Ein großer gesellschaftlicher und technologischer Trend, der auch vor dem Fremdsprachenunterricht nicht haltgemacht hat, ist die Digitalisierung - Stichwort „Onlinelernen“. Wie beurteilst Du diese Entwicklung?

Es ist eine Herausforderung, wie es die Entwicklung der Lehrbücher und die Frage nach den Dialektkursen auch waren. Wir haben uns immer Gedanken zu didaktischen und methodischen Fragen gemacht und angemessen darauf reagiert. In Corona Zeiten standen wir wieder vor einer Herausforderung. Onlinekurse waren nicht ganz neu für uns, aber die Notwendigkeit mehr anzubieten war über Nacht da. Ich war an der Entwicklung kaum noch beteiligt, aber ich glaube, dass das LSI sehr gut darauf reagiert hat. Das Institut hat neue methodische Formen gefunden und in kurzer Zeit einen großen Schritt nach vorne gemacht. Das ist nicht überall so gut gelungen wie bei uns, an vielen Schulen nicht und auch längst nicht überall an den Universitäten. 
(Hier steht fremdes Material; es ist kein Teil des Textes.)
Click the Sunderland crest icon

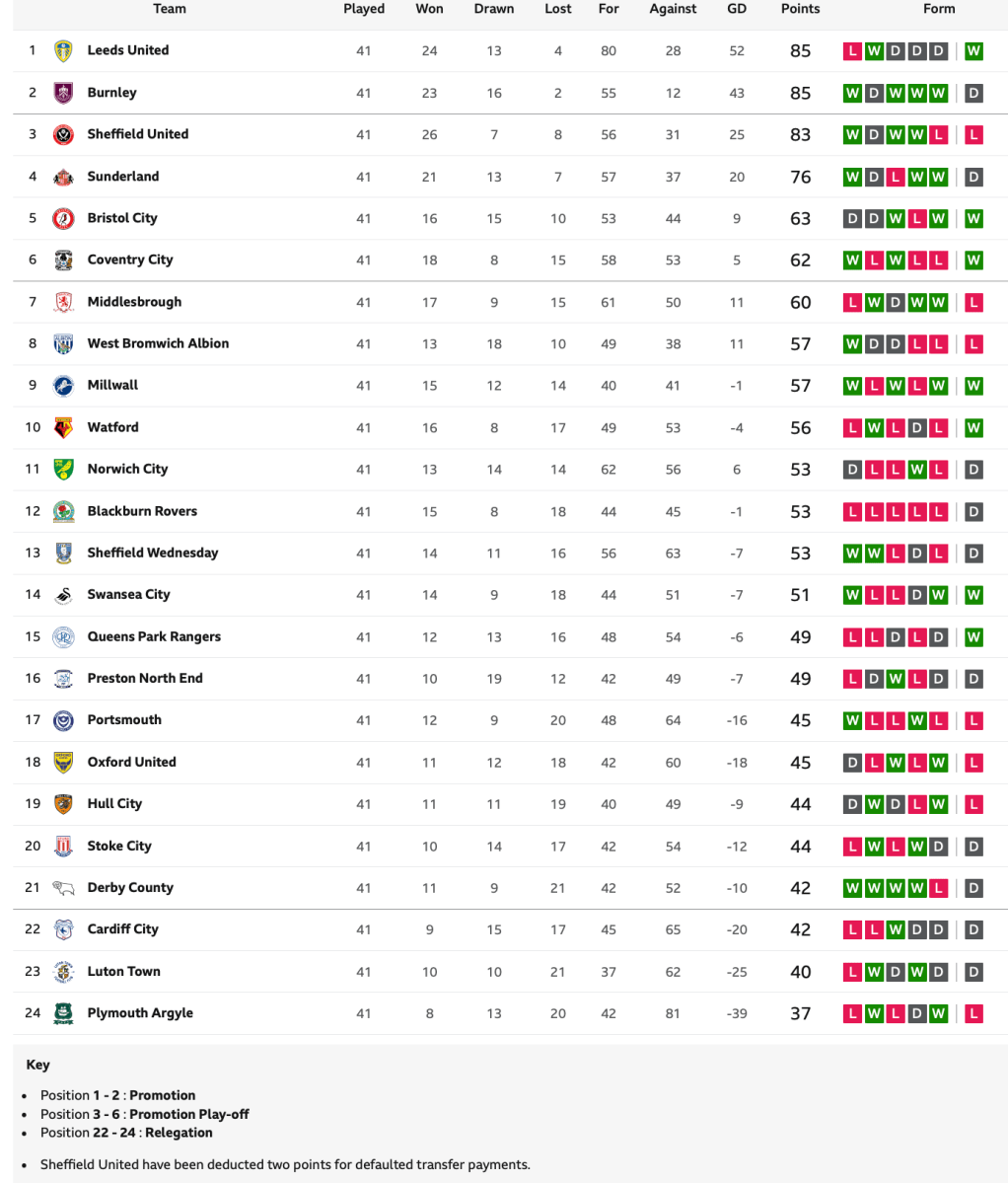(63, 177)
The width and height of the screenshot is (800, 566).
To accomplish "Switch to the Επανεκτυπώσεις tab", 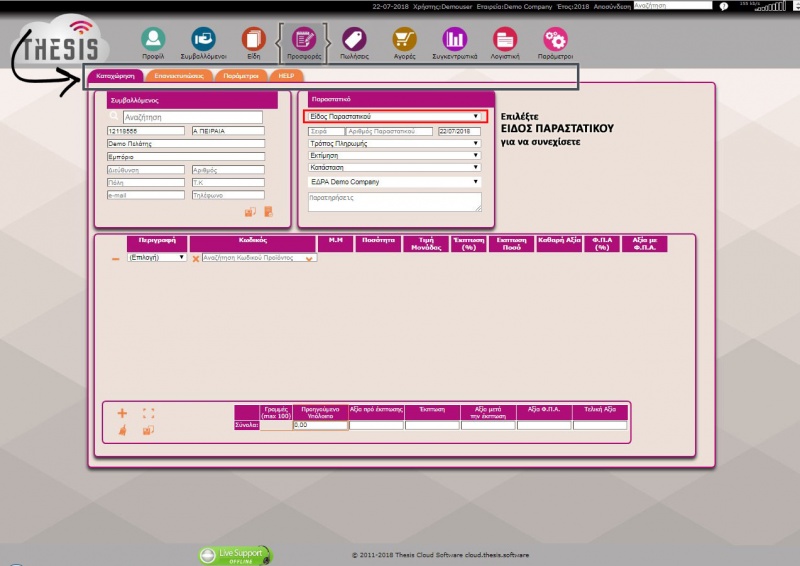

Hast Du Sorge, dass durch Onlinekurse auch etwas verloren gehen könnte, zum Beispiel in der persönlichen Kommunikation?

Ich würde mir schon wünschen, dass die Präsenzkurse nicht komplett verdrängt werden. Die soziale Dimension, der persönliche Kontakt, kann durch E-Learning und Distanzunterricht nicht ersetzt werden. Man entwickelt eine Beziehung zu den Teilnehmenden auch im Onlinekurs, aber nicht so wie in der direkten Begegnung. Man muss aber eben auch anerkennen: für viele Leute sind die Onlinekurse besser. Sie können den Kurs berufsbegleitend machen, können in ihrer Stadt bleiben, haben keine Reisekosten…diese Flexibilität ist wichtig. Es gibt Entwicklungen, die muss man akzeptieren und die positiven Seiten erkennen. Natürlich hoffe ich, dass es nicht so weit geht, dass es in zehn Jahren keine Präsenzkurse mehr geben wird, das wäre schade…nicht nur für das LSI, sondern grundsätzlich.

Du hast Dich Dein gesamtes Berufsleben mit der arabischen Sprache beschäftigt. Jetzt wo Du in den Ruhestand gehst, machst Du an dieser Stelle einen Cut oder würdest Du sagen Arabistin ist man sein Leben lang?

Arabistin ist man sein Leben lang! Bis heute begeistert mich jedes neue Phänomen der Sprache oder etwas, dass ich auf einmal besser begreife. Es wäre auch zu schade. Wenn ich ein Buch lese, denke ich oft: oh, das wäre für Arabischlerner interessant! Auch wenn ich weiß, dass ich es nicht mehr mit in den Unterricht nehmen werde - das kann man nicht abstellen. Ich bleibe Arabistin.